Going off of this, one theme of the article that I liked was the idea of what teachers can do to support learning. What can teachers do not only to help students learn but also to drive and motivate them? Every student has their own learning process. Not everyone thrives in a classroom that’s completely lecture while others struggle in classes aimed solely at in class discussion. The article points out the idea of looking at students as individual learners rather than just an entire class. This can help teachers identify students level of understanding as well as encounter their limitations. Tying this back to my first point, if teachers focus on individual students by giving them multiple ways to learn and grow in the classroom, students are more likely to feel comfortable and engaged with the material they’re learning.

 

A Response to Grand Narratives

Overall, I really liked this article, because while this idea of certain people not being represented in literature is something I have thought about before, I had not thought of it in the same framework presented by Franks. As Franks points out in her article, there are grand narratives being given as representative of all human experience. However, if we begin asking ourselves whose voices are being represented in these narratives, it is easy to see that these grand narratives do not apply to everyone and that some individuals are not being included in the story. Having narratives that assert only one authority or only have one overarching voice are cause for concern. What gets left out of the literature when this happens is an important point of discussion not only to search for unanswered questions but also to help include minor payers that might not be fully represented. I liked how, despite the problems with these grand narratives, Franks says it should not discourage students doing research on a topic that includes this.
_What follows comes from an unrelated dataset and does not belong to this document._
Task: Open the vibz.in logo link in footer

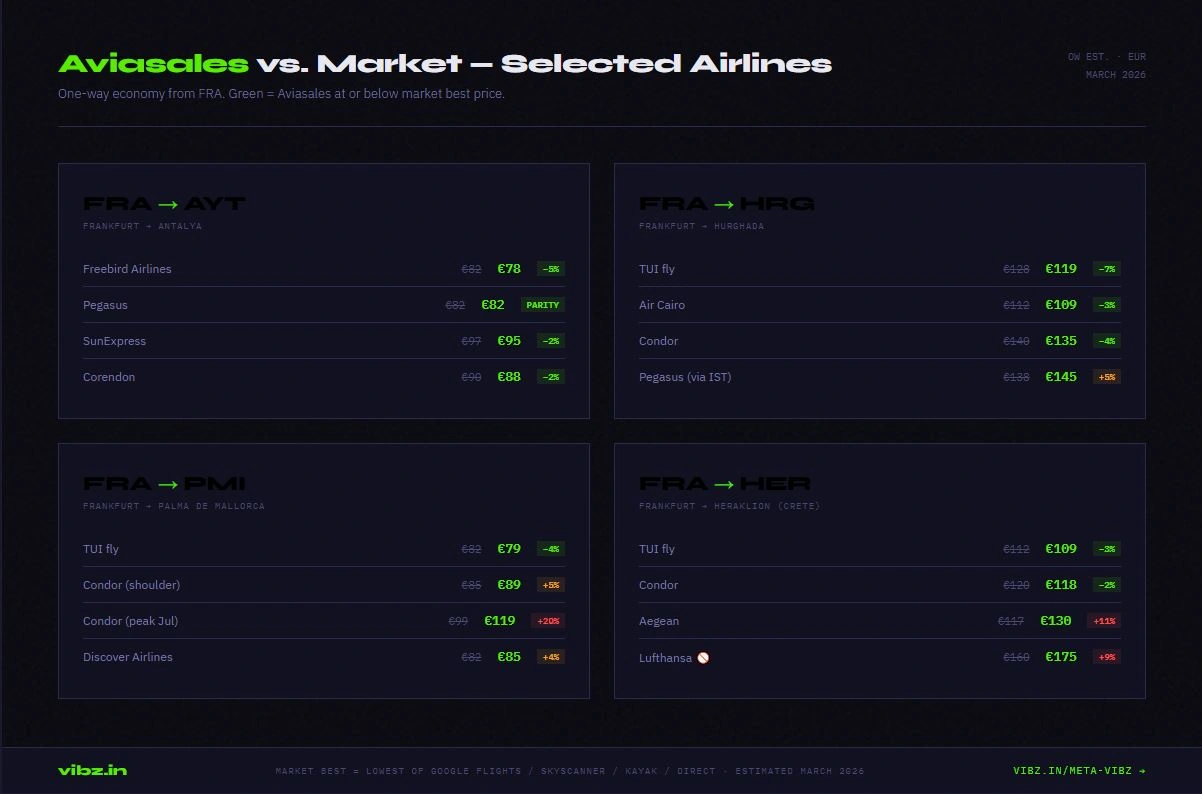Action: pyautogui.click(x=93, y=770)
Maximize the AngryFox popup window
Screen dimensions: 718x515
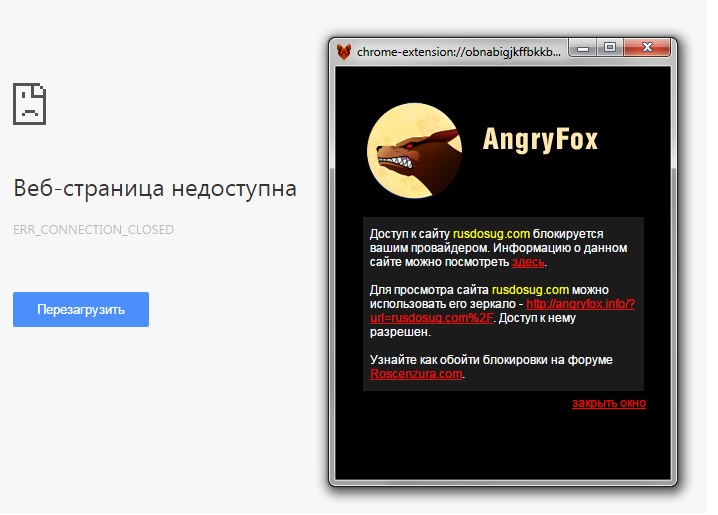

Instead, they should see it as an opportunity to criticize the work or to create a new discussion about it.

A Web of Uncertainty

Teaching is an entirely new experience for me. Yes, I’ve done the occasional presentation, but public speaking has never been something I am comfortable with. However, this is quickly changing, with each time that I teach or co-teach I am becoming more confident with my abilities to lead an instruction session. I feel that I learn something each time I teach. As my confidence has grown I am able to look at the wider picture and really focus on the material in an in-depth manner. However, there are still doubts that pop up. Am I covering the material appropriately? Do the students have a clear understanding of the material? Are they focused and paying attention? Am I fulfilling the expectations of the professor? Is the information I am conveying helpful? So with every step forward I have taken as an instructor, I feel that I have many more to go.